Cars built on Monday were said to be a bad risk because everyone was hung over, while cars slapped together on Friday suffered because everyone's mind was already on the weekend. The most paranoid buyers would scrutinize the calendar to see if the car emerged from the factory when midweek descents into bacchanalia like the World Series would fog the brains of everyone with a wrench.
Inconsistencies like that are largely forgotten by today's shoppers thanks to better testing, a greater devotion to quality, and a general exodus of manufacturing from places where people stay up too late drinking too much while watching too much sports. If anything, the modern factories spit out identical items with a consistency that borders on boring.

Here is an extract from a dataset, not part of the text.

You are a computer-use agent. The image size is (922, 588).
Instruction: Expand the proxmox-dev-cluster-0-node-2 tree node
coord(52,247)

When modern movies show an assembly line, it's often a charisma-free mechanism stamping out perfect duplicates.
Those memories of the 1970s came back to me when I started running benchmark tests on cloud computers. While computers are normally pumped out with such clonelike perfection that adjectives like "soulless" spring to mind, I started to discover that the clone metaphor may not be the best one for the machines available for rent from the compute clouds. The cloud machines are not all alike, produced with precision like the boxes that sit on our desks. They're a bit like those cars of the '70s.
I started learning this after several engineers from the cloud companies groused at the benchmark tests in my big survey of public clouds. The tests weren't sophisticated enough, I was told.

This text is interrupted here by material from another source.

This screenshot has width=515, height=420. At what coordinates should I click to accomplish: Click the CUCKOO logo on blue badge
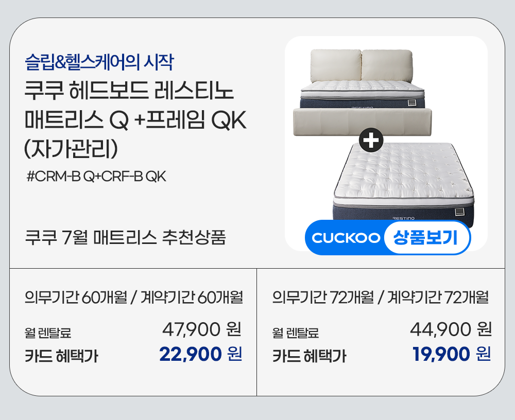pos(346,238)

My cloud benchmark results were never meant to be a definitive answer, just a report on what the user might experience walking through the virtual door. Like Consumer Reports, I signed up for a machine, uploaded Java code, and wrote down the results. While the DaCapo benchmark suite has advantages such as processor independence (Java) and a wide collection of popular server-side code (Jython, Tomcat), the results were scattered. The only solution, I concluded, was to test the very code you plan to run because that's the only way to figure out which cloud machines will deliver the best performance for your particular mix of I/O, disk access, and computation.
One engineer didn't like this approach. He started asking pointed questions that were surprisingly complex. What was the precise methodology? Which operating system did the tests run upon? How often were the tests run? Did the tests control for the time of day?

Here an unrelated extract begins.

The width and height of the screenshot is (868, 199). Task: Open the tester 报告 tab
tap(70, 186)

Time of day? Yes, the engineer said. He really wanted to know whether we were paying attention to when we run the tests. Sure, operating systems are an obvious source of performance differences, and using the latest drivers and patches always makes sense. But he also wanted to know the time of day.
This was new. CPUs have clocks that tick extremely quickly, but they'll stamp out computation at the same rate morning, noon, and night. Was it really important to watch the time? Yes, he said. In other words, the cloud machines may be more like a '70s-era Detroit assembly line than a Swiss watch.